Trockenheit stoppt Floßfahrten
Die anhaltende Trockenheit setzt der Wilden Rodach massiv zu. Erstmals in dieser Saison muss eine Floßfahrt in Wallenfels abgesagt werden. Rund 350 Gäste sind betroffen. Die Wasserknappheit gefährdet damit nicht nur eine jahrhundertealte Tradition, sondern auch den Tourismus im Frankenwald.
Niedrigwasser in ganz Oberfranken
Die Situation betrifft nicht nur die Wilde Rodach. In weiten Teilen Oberfrankens werden niedrige oder sehr niedrige Wasser- und Grundwasserstände gemeldet. Auch der Förmitzspeicher bei Schwarzenbach an der Saale hat deutliche Wasserverluste und muss gleichzeitig Wasser an die Sächsische Saale abgeben. Das Wasserwirtschaftsamt spricht von einer angespannten, aber im bayernweiten Vergleich noch etwas günstigeren Lage.
Politik sucht nach Lösungen
Die zunehmende Trockenheit beschäftigt inzwischen auch die Politik. Die Landtags-Grünen fordern ein Sofortprogramm zum Schutz der Gewässer. Zudem soll nach der Sommerpause ein Zehn-Punkte-Plan im Bayerischen Landtag beraten werden, der langfristige Maßnahmen gegen die Folgen der Trockenheit auf den Weg bringen soll.
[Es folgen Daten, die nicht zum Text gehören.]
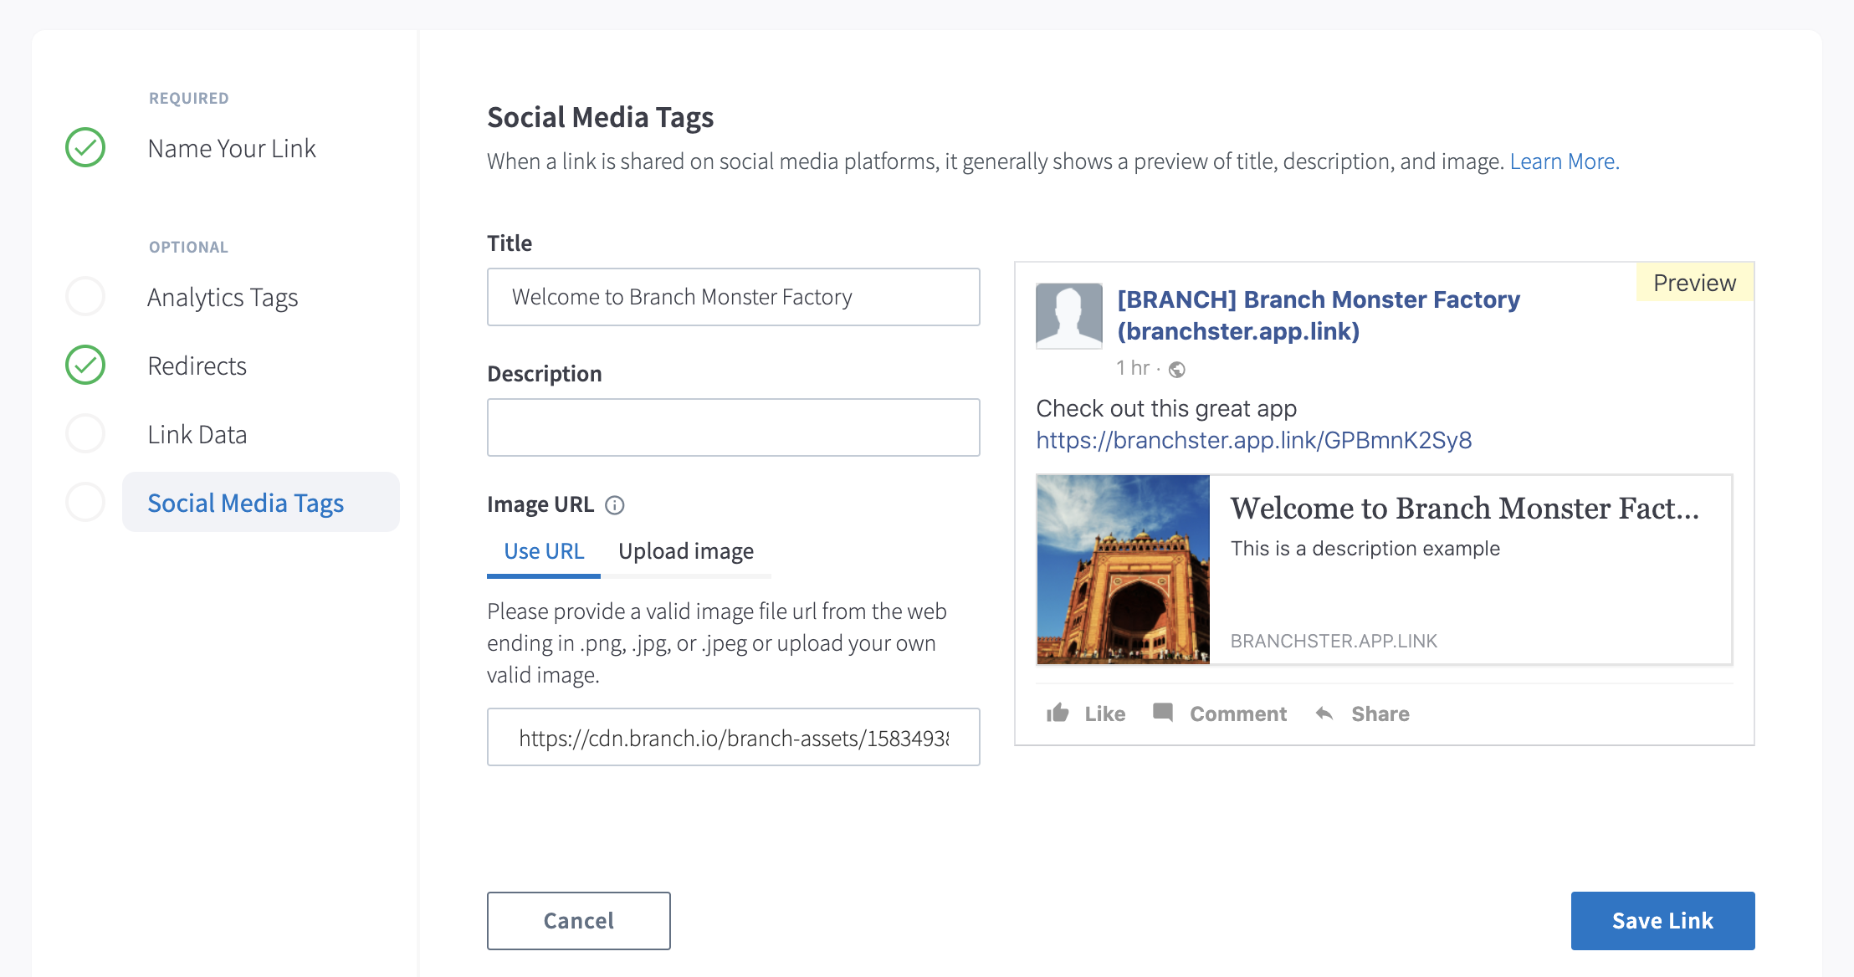Viewport: 1854px width, 977px height.
Task: Click the empty circle beside Social Media Tags
Action: tap(85, 503)
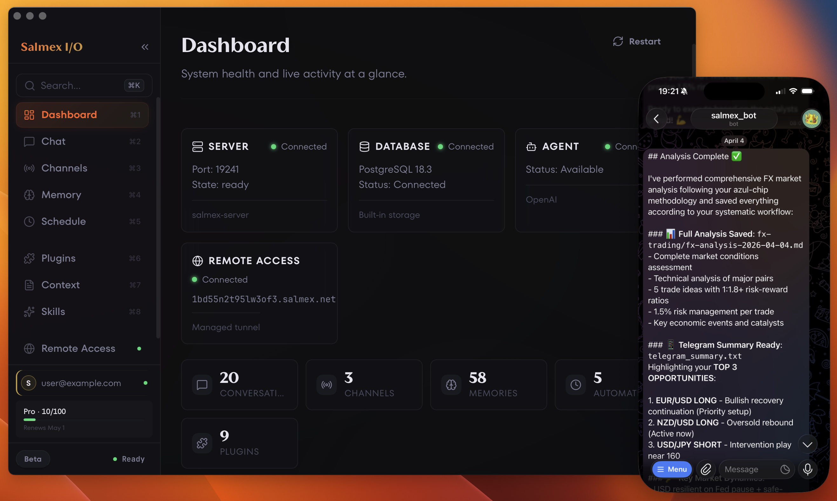This screenshot has height=501, width=837.
Task: Open Context via the document icon
Action: tap(29, 285)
Hoffnung auf Regen und Staubecken
Kurzfristig bleibt die Lage schwierig: Die abgesagten Floßfahrten können in dieser Saison nicht nachgeholt werden, weil alle Termine bis September ausgebucht sind. Langfristig setzen Stadt und Flößer auf geplante Staubecken, um die Tradition zu sichern. Bis diese gebaut sind, entscheidet jedoch vor allem das Wetter darüber, ob die verbleibenden Floßfahrten überhaupt stattfinden können.